## [EXERCISE]
Give the entries below, from their start through the line containing "click(x=722, y=178)", as a JSON list of strings with one string per line, skipping blank lines. Leave the pictures out of the answer.

Word and element location data:
+--
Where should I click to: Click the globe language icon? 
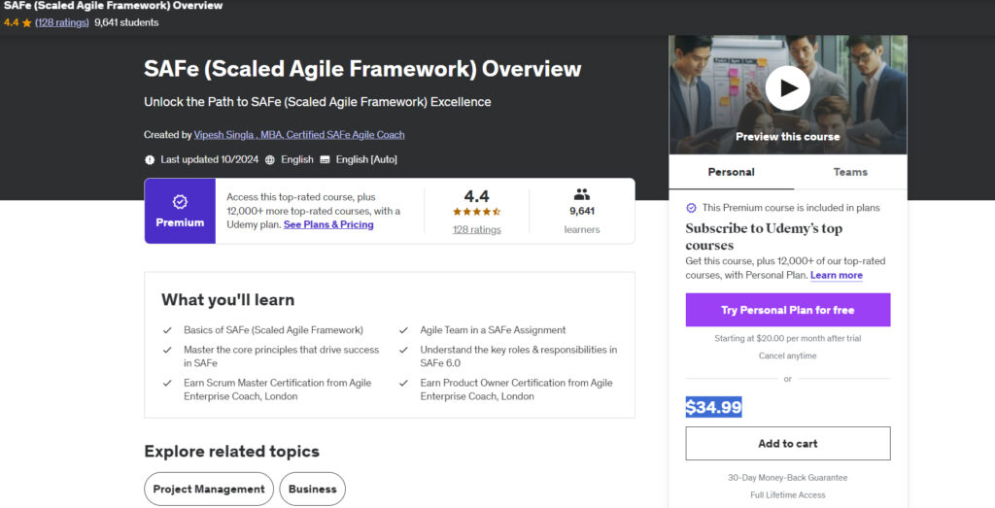click(x=270, y=159)
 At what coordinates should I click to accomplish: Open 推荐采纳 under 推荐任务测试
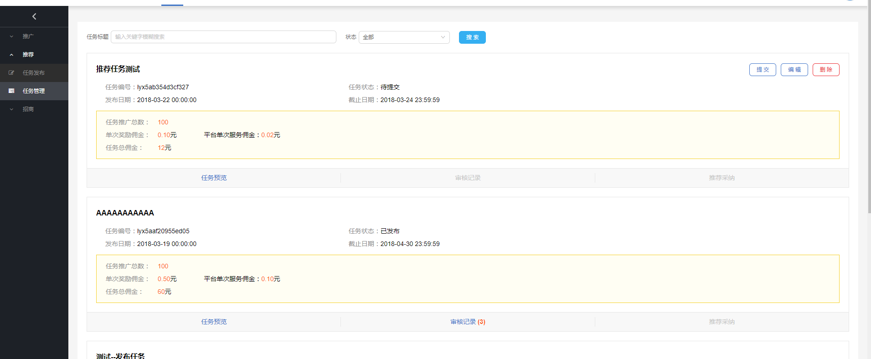click(x=722, y=178)
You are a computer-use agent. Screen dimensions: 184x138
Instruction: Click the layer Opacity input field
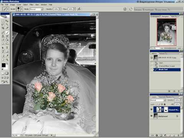[177, 100]
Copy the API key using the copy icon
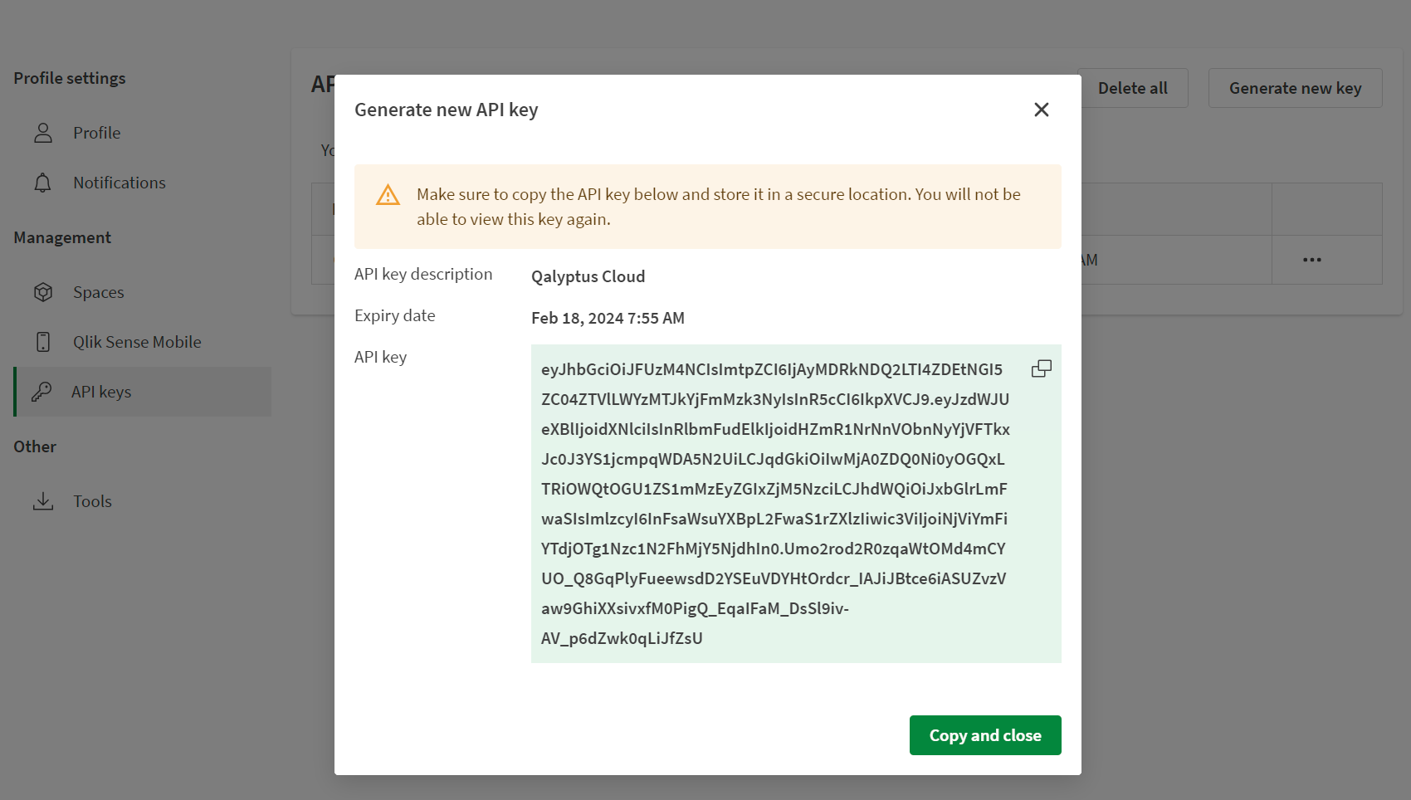The image size is (1411, 800). pyautogui.click(x=1041, y=368)
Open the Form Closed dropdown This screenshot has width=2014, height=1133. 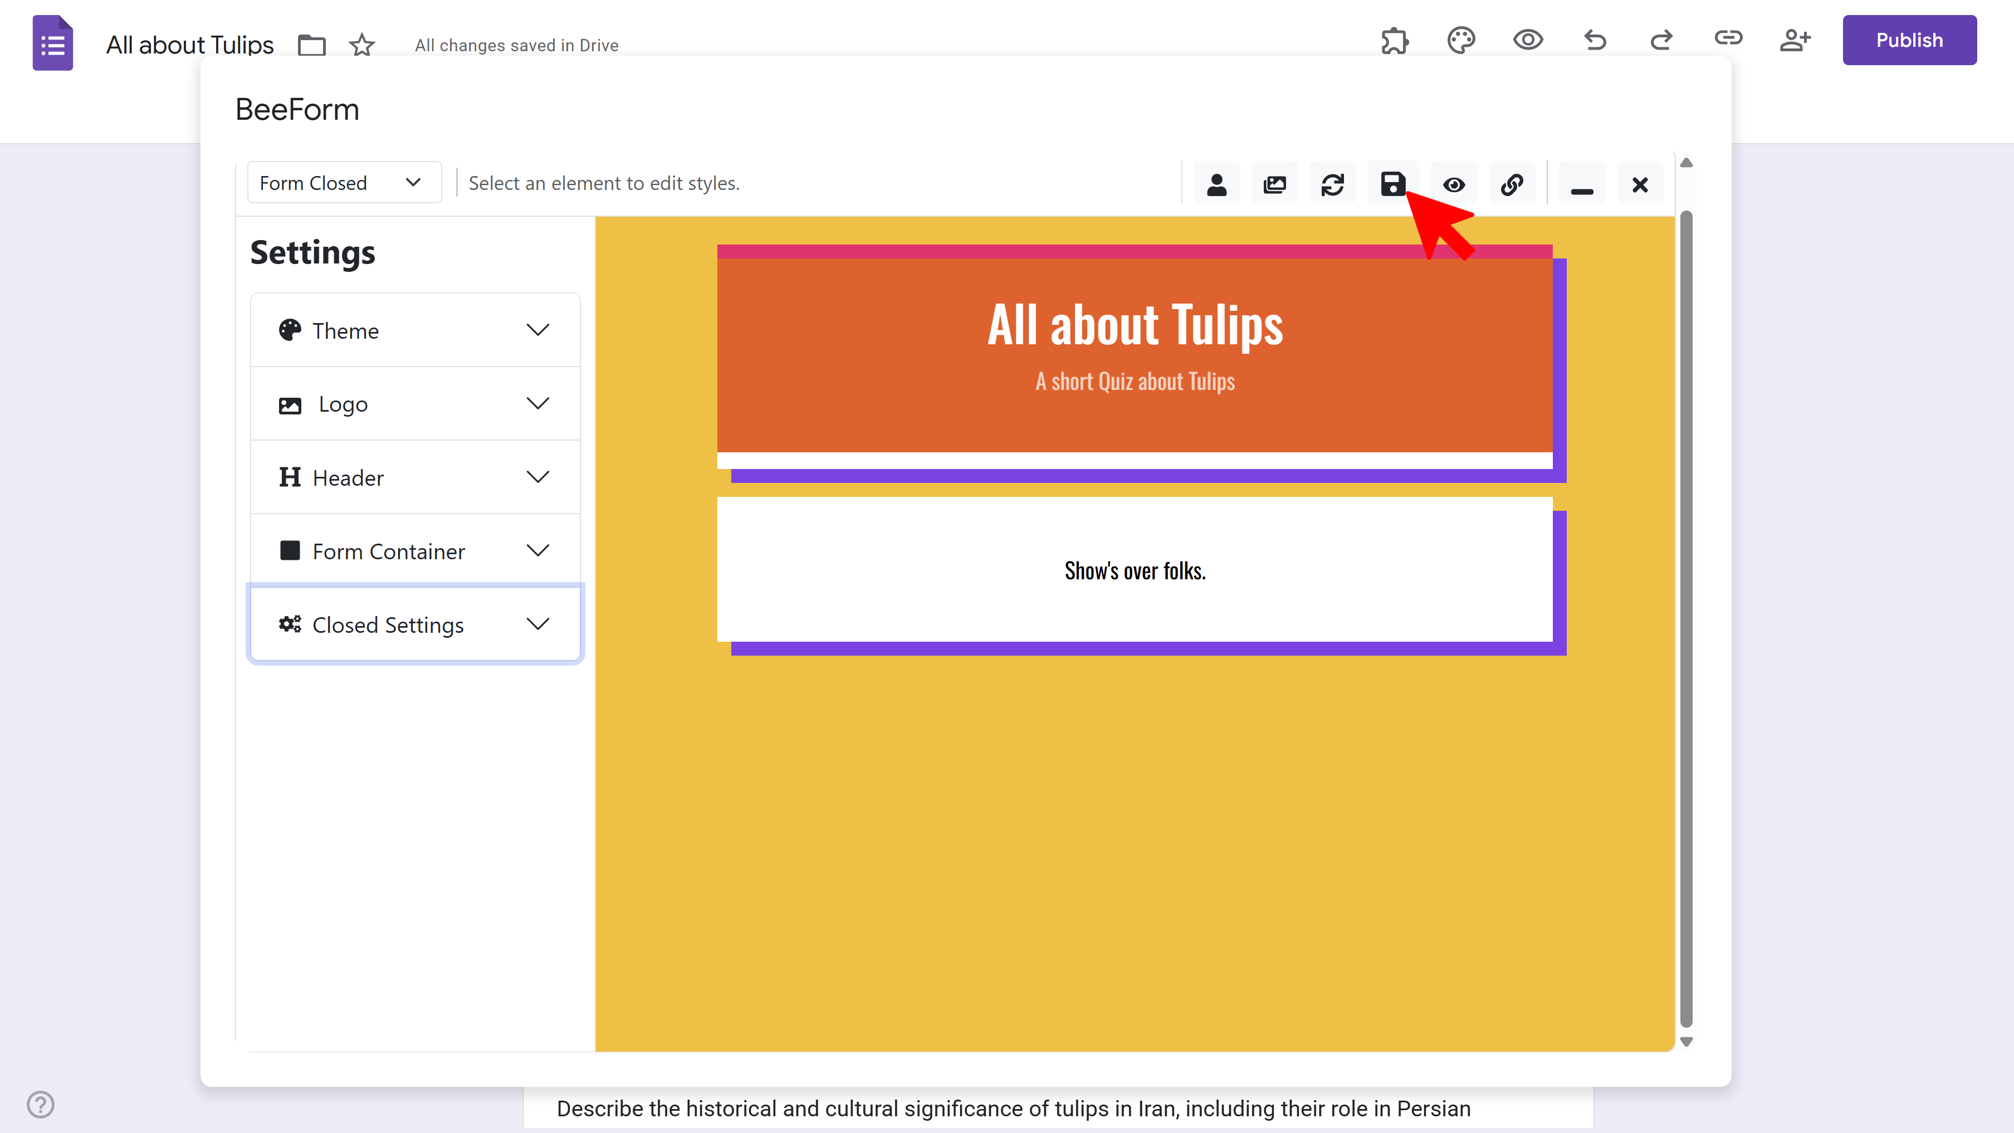pos(344,182)
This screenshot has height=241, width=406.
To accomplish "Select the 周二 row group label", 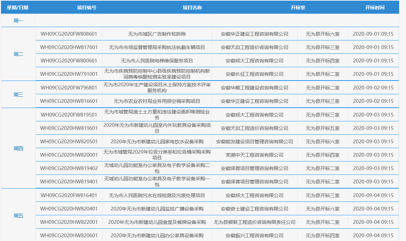I will click(x=18, y=54).
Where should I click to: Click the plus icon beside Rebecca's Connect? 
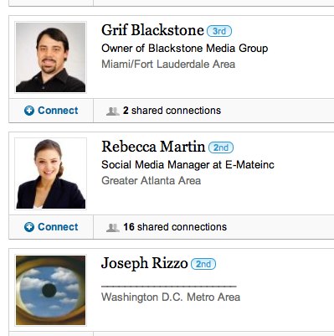pos(29,227)
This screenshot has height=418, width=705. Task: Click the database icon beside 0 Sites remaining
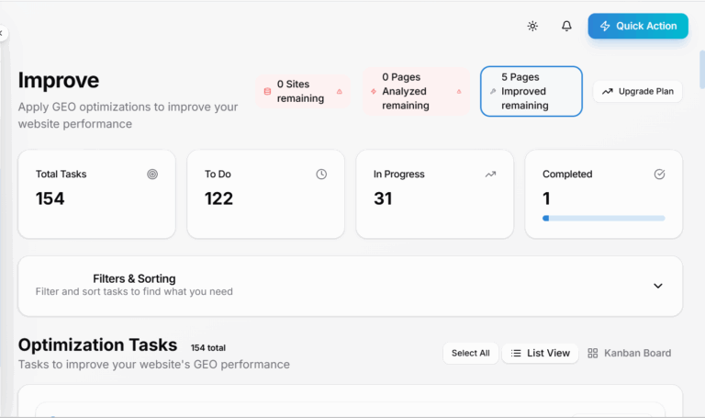[x=267, y=92]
+--
## [ANSWER FOR THIS EXERCISE]
[
  "Where should I click to: Click the globe language icon? ",
  "click(x=270, y=159)",
  " At what coordinates should I click to accomplish: Open 推荐采纳 under 推荐任务测试",
  "click(x=722, y=178)"
]